16. The non-transitory, computer-readable medium of claim 15, wherein:
to execute the online Gaussian Splatting model, the program instructions cause the processor to:
execute a hierarchical encoder, using the first image-based data sample, to output a higher-dimensional language feature map; and
execute a Contrastive Language-Image Pre-training (CLIP) compressor, using the higher-dimensional language feature map, to output a lower-dimensional language feature map; and
the program instructions further cause the processor to compute another loss between the lower-dimensional language feature map and the rendered language features to additionally update the one or more parameters of the online Gaussian Splatting model, wherein the one or more parameters are Gaussian parameters used to encode language features.
17. The non-transitory, computer-readable medium of claim 15, wherein:
to execute the online Gaussian Splatting model, the program instructions cause the processor to:
execute a hierarchical encoder, using the first image-based data sample, to output a first language feature map that corresponds to a first layer of the hierarchical encoder and a second language feature map that corresponds to a second layer of the hierarchical encoder; and
execute a super-resolution, Contrastive Language-Image Pre-training (CLIP) compressor, using the first and second language feature maps, to output a third language feature map; and
the program instructions further cause the processor to compute another loss between the third language feature map and the rendered language features to additionally update the one or more parameters of the online Gaussian Splatting model, wherein the one or more parameters are Gaussian parameters used to encode language features.

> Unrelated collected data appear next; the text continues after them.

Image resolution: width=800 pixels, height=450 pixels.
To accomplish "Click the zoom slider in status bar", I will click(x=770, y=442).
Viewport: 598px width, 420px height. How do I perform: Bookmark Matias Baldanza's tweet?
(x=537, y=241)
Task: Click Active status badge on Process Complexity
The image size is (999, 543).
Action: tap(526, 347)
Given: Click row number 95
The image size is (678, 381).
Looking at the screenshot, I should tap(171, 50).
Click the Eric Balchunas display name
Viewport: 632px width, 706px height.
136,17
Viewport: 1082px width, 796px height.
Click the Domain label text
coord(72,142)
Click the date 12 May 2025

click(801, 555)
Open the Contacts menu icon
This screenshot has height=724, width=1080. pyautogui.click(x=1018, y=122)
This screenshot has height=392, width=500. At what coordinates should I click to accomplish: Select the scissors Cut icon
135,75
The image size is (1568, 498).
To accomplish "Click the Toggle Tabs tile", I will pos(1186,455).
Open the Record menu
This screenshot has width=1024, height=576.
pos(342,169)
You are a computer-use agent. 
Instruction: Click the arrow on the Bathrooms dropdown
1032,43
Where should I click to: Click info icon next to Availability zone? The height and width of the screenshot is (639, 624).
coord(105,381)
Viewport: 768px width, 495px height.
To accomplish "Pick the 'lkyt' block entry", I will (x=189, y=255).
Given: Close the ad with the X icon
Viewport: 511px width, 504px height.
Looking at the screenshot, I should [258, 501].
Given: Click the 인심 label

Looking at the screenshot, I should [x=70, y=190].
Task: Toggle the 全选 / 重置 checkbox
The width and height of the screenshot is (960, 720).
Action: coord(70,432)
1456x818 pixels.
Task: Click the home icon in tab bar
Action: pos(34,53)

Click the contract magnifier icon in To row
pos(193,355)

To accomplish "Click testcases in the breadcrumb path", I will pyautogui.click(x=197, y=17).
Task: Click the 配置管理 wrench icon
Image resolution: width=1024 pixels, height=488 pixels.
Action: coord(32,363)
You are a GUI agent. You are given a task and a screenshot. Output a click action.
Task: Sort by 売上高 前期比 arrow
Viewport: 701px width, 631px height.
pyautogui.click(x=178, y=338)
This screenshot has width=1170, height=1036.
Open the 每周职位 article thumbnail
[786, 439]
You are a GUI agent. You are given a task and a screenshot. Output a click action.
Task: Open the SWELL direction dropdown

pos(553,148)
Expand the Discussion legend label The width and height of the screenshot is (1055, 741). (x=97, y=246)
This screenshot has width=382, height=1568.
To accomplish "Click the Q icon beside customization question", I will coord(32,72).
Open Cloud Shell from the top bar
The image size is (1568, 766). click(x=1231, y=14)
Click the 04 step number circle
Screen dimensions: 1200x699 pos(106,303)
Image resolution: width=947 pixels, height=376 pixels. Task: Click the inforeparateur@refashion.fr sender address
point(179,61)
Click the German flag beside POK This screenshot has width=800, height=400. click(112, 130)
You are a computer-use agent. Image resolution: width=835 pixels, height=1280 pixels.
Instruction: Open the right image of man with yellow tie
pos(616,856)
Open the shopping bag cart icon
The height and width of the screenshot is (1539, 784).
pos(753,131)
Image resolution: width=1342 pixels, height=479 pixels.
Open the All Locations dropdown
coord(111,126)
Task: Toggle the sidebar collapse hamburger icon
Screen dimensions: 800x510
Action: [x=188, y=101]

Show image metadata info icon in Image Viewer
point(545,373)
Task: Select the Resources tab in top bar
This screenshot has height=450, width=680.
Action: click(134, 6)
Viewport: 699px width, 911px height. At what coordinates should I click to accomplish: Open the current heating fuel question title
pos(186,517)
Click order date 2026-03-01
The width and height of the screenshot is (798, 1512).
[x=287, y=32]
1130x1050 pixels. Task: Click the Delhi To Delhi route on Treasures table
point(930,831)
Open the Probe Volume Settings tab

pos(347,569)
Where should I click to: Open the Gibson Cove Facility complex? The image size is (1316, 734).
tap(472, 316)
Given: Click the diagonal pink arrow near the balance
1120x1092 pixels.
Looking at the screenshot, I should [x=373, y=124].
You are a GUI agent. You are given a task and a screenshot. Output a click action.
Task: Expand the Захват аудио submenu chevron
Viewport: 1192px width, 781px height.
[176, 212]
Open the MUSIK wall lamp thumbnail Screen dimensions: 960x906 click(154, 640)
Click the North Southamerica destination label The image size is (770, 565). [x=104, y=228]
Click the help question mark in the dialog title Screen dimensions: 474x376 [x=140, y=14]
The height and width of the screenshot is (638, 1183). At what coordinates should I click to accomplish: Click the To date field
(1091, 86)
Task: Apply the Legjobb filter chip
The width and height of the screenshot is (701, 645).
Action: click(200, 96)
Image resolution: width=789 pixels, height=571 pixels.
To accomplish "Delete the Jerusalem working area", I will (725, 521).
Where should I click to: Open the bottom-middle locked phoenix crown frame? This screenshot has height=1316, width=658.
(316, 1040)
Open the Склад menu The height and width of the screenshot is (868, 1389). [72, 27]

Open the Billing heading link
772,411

18. An autonomous device, comprising:
a color (RGB) camera, configured to capture fields-of-view of a three-dimensional (3D) space surrounding the autonomous device;
a processor; and
memory storing program instructions that, when executed by the processor, cause the processor to:
receive a request to locate an object and subsequently perform an action based on locating the object;
receive a first image-based data sample from the color camera, wherein the first image-based data sample corresponds to a first field-of-view;
execute an online Gaussian Splatting model, based on the first image-based data sample, to render a second image-based data sample and language features, wherein:
the rendered second image-based data sample corresponds to a second field-of-view of the 3D space; and
the rendered language features comprise semantic shape boundaries between the object and other objects in the 3D space; and
perform the action based on the semantic shape boundary of the object within the 3D space.
19. The autonomous device of claim 18, wherein, to execute the online Gaussian Splatting model, the program instructions cause the processor to:
execute a hierarchical encoder, using the first image-based data sample, to output a higher-dimensional language feature map;
execute a Contrastive Language-Image Pre-training (CLIP) compressor, using the higher-dimensional language feature map, to output a lower-dimensional language feature map; and
compute a loss between the lower-dimensional language feature map and the rendered language features to update one or more parameters of the online Gaussian Splatting model.
20. The autonomous device of claim 18, wherein, to execute the online Gaussian Splatting model, the program instructions cause the processor to:
execute a hierarchical encoder, using the first image-based data sample, to output a first language feature map that corresponds to a first layer of the hierarchical encoder and a second language feature map that corresponds to a second layer of the hierarchical encoder; and
execute a super-resolution, Contrastive Language-Image Pre-training (CLIP) compressor, using the first and second language feature maps, to output a third language feature map; and
compute a loss between the third language feature map and the rendered language features to update one or more parameters of the online Gaussian Splatting model.